### [Exercise data]

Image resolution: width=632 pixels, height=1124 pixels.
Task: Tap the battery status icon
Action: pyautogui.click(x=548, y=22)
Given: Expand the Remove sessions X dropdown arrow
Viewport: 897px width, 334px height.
---
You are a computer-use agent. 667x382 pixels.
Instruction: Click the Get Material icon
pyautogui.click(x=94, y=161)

### [Exercise]
Would you print exactly and only the lines of the material above that run from the line with "Given: Expand the" through the line with "Viewport: 897px width, 334px height.", both included?

### [Answer section]
Given: Expand the Remove sessions X dropdown arrow
Viewport: 897px width, 334px height.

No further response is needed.